Le Sénégal rompt avec la politisation des ressources naturelles sous Faye

Le Sénégal rompt avec la politisation des ressources naturelles sous Faye

Un mois après avoir redessiné l’échiquier politique en écartant Ousmane Sonko de la Primature, le président Bassirou Diomaye Faye accentue sa mainmise sur les leviers stratégiques de l’État. Dans les coulisses du pouvoir, une réorganisation majeure s’opère au sommet des entreprises publiques liées au secteur extractif. Une source proche de l’exécutif révèle que le chef de l’État a choisi de placer l’expertise technique au cœur de la gouvernance, reléguant au second plan les affiliations partisanes.

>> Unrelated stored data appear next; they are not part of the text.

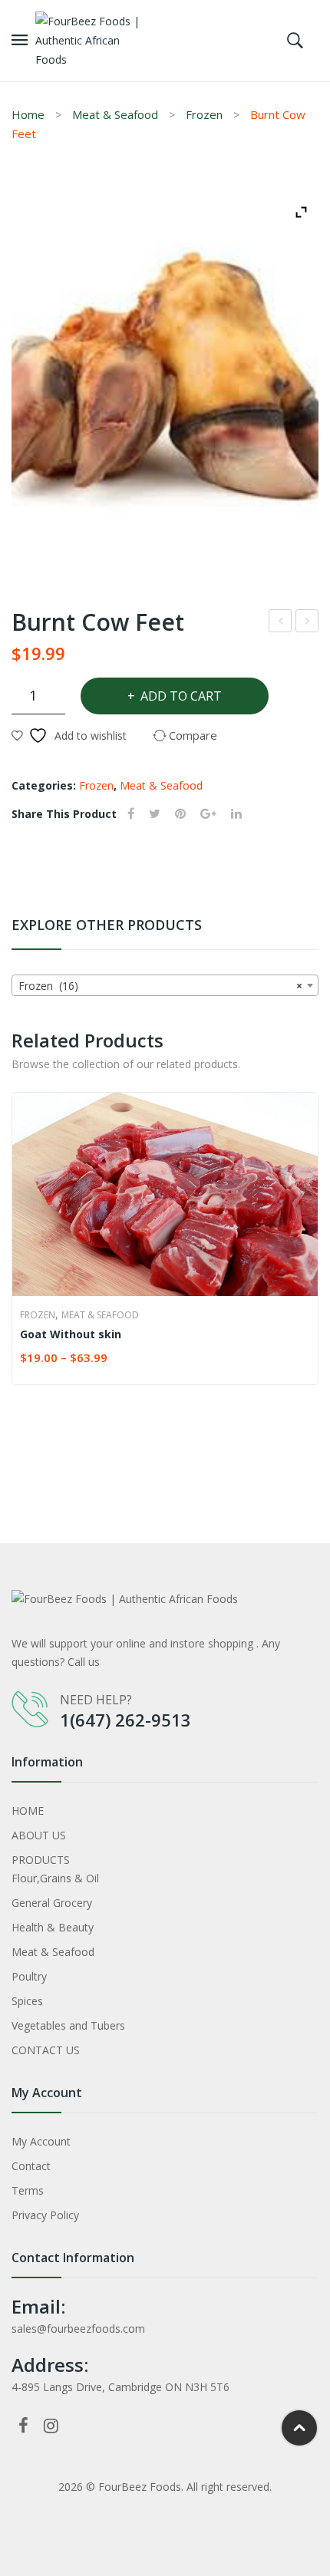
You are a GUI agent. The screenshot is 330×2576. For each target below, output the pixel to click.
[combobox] (165, 985)
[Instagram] (50, 2425)
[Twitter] (154, 814)
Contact (31, 2166)
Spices (27, 2001)
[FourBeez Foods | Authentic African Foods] (94, 39)
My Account (41, 2141)
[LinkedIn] (236, 814)
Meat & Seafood (115, 114)
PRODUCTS (41, 1859)
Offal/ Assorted (307, 622)
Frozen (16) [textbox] (160, 985)
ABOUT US (39, 1835)
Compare (298, 1358)
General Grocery (52, 1902)
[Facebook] (130, 814)
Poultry (29, 1976)
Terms (28, 2190)
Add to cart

Le 1er juillet 2026, deux décisions symboliques ont été prises : Thierno Seydou Ly, ingénieur pétrolier chevronné, remplace Alioune Gueye à la tête de Petrosen Holding, tandis que Mamady Touré, spécialiste des géosciences, succède à Ngagne Demba Touré à la direction de Somisen. Une rupture nette avec la période précédente, où les postes clés étaient attribués sur des critères politiques.

Selon des observateurs avertis, cette transition s’inscrit dans une dynamique plus large de rééquilibrage des pouvoirs au sein de l’appareil étatique. « Les deux responsables sortants n’ont été informés de leur éviction que par voie de presse », confie un acteur bien informé. Leur remplacement par des profils techniques répondrait à une volonté de rationaliser la gestion des ressources naturelles, tout en envoyant un signal fort aux investisseurs internationaux.

Fin d’une ère : le secteur extractif libéré du poids partisan

Les nominations de Thierno Seydou Ly et Mamady Touré marquent la fin d’une période où les entreprises publiques servaient de vitrine au parti au pouvoir. Sous la précédente administration, Alioune Gueye et Ngagne Demba Touré, tous deux proches d’Ousmane Sonko, avaient été propulsés à des postes clés. Leur départ intervient dans un contexte de tensions persistantes entre le président et le président de l’Assemblée nationale.

Cette refonte s’accompagne d’une remise en question des contrats extractifs conclus sous l’ère Macky Sall. Thierno Seydou Ly, dont la nomination avait été bloquée en 2025 par Ousmane Sonko, incarne désormais cette volonté de transparence. Son profil, forgé au sein de TotalEnergies, contraste avec celui de son prédécesseur, expert-comptable de formation. Quant à Mamady Touré, son expertise en géologie et son expérience dans le secteur privé en font un choix crédible pour moderniser la gestion minière.

Un message clair aux partenaires économiques

Dans un secteur aussi stratégique que celui des hydrocarbures et des mines, la crédibilité technique devient un atout majeur pour attirer les capitaux étrangers. Les nouveaux dirigeants, choisis pour leur maîtrise des enjeux sectoriels, devraient faciliter les négociations en cours avec les multinationales. « Leur approche moins idéologique et plus pragmatique devrait rassurer les partenaires », analyse un analyste économique.

Cette stratégie pourrait s’étendre à d’autres entreprises publiques. Waly Diouf Bodiang, à la tête du Port autonome de Dakar, et Fadilou Keïta, directeur de la Caisse des dépôts et consignations, pourraient prochainement faire l’objet de changements similaires, en raison de leurs liens affichés avec Ousmane Sonko.

En recentrant le débat sur la compétence plutôt que sur l’allégeance politique, le président Bassirou Diomaye Faye envoie un message fort : au Sénégal, les ressources naturelles ne seront plus un enjeu de pouvoir, mais un levier de développement.